2. Consumer acceptance of GM food will grow, he says.
[SALES] There is no evidence of this - consumer opposition is just as strong as ever and with good reason
3. "If you ask people whether they will eat GM food that is proven to be of benefit to the environment, through the use of less fertiliser, I believe the answer will probably be 'yes'," Mr Lush said.
[SALES] There are no GE crops anywhere in the world that use less fertiliser. In fact the majority of GE crops are herbicide tolerant which has only served to increase chemical use on farms.
Crunch-time for SA's GM future
By PAULA THOMPSON
SOURCE: extracted from Stock Journal, SA, July 19 2007
Crunch-time has come for the future of genetically modified crops (GM) in South Australia.
While many believe GMs will bring benefits, such as drought-tolerant crops, others, such as organic growers, are fearful of cross-contamination and the loss of Australia's clean-green image.
A review of SA's Genetically Modified Crops Management Act 2004, which states that GM food crops cannot be cultivated anywhere in the State, has started.
Submissions are being taken by the review, with a report to be prepared for the Genetically Modified Crop Advisory Committee.

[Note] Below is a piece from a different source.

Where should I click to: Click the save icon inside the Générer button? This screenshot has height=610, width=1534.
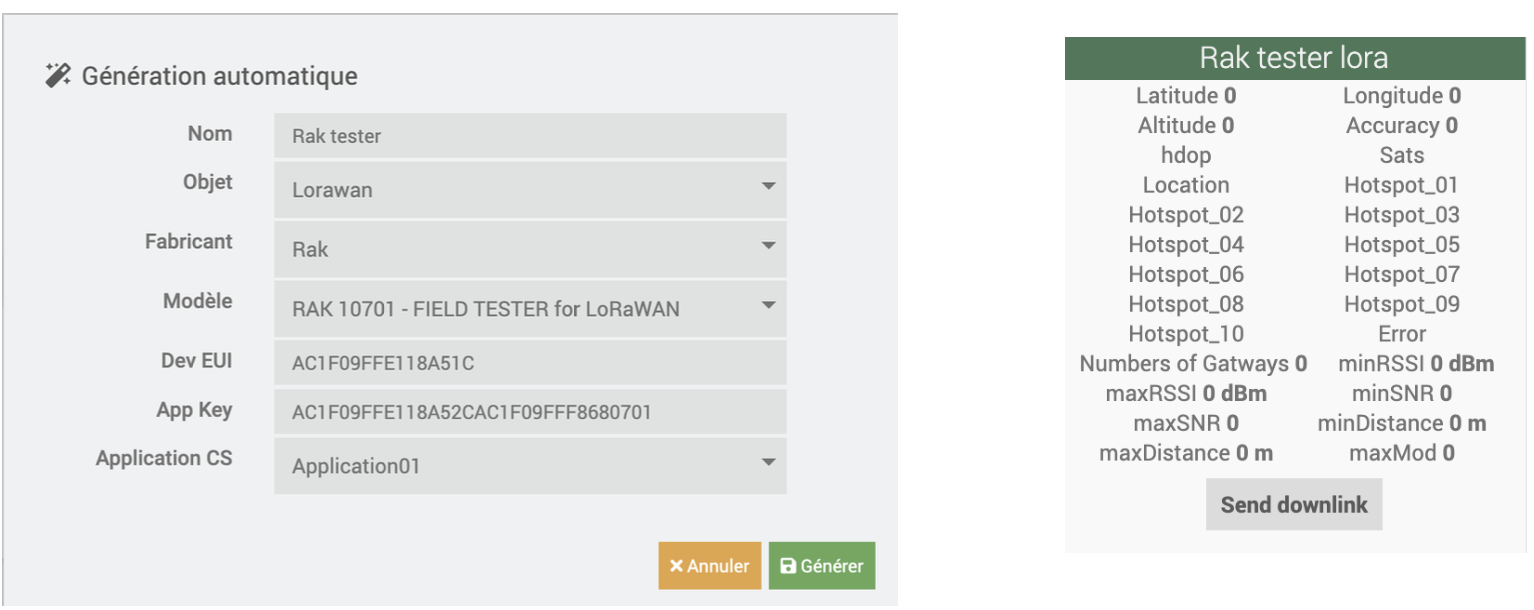point(791,565)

The committee will then make recommendation to Agriculture Minister Rory McEwen.
Mallala farmer John Lush, a member of the Federal Government's Biotechnology Advisory Committee and president of the Food Science Futures Foundation, says great gains are to be made from GM technology.
"If a farmer has been successful over the past 10 to 20 years, in all probability a large percentage of that is due to science in food production," he said.
GM could offer benefits to crops such as heat stress resistance, salt tolerance, and more efficient water use.
"Other farmers around the world have already benefitted," he said.
"If you talk to farmers in Canada, they are a long way ahead of us.
"They are using GM technology to plant things like GM canola, which is putting them a long way ahead.
"If GM technology was already in place in Australia, the pain of last year's drought would not have been as great."
Consumer acceptance of GM food will grow, he says.
"If you ask people whether they will eat GM food that is proven to be of benefit to the environment, through the use of less fertiliser, I believe the answer will probably be 'yes'," Mr Lush said.
But Biological Farmers of Australia board member and GM spokesperson, Scott Kinnear, said too many risks would be involved in lifting the moratorium on GM crops.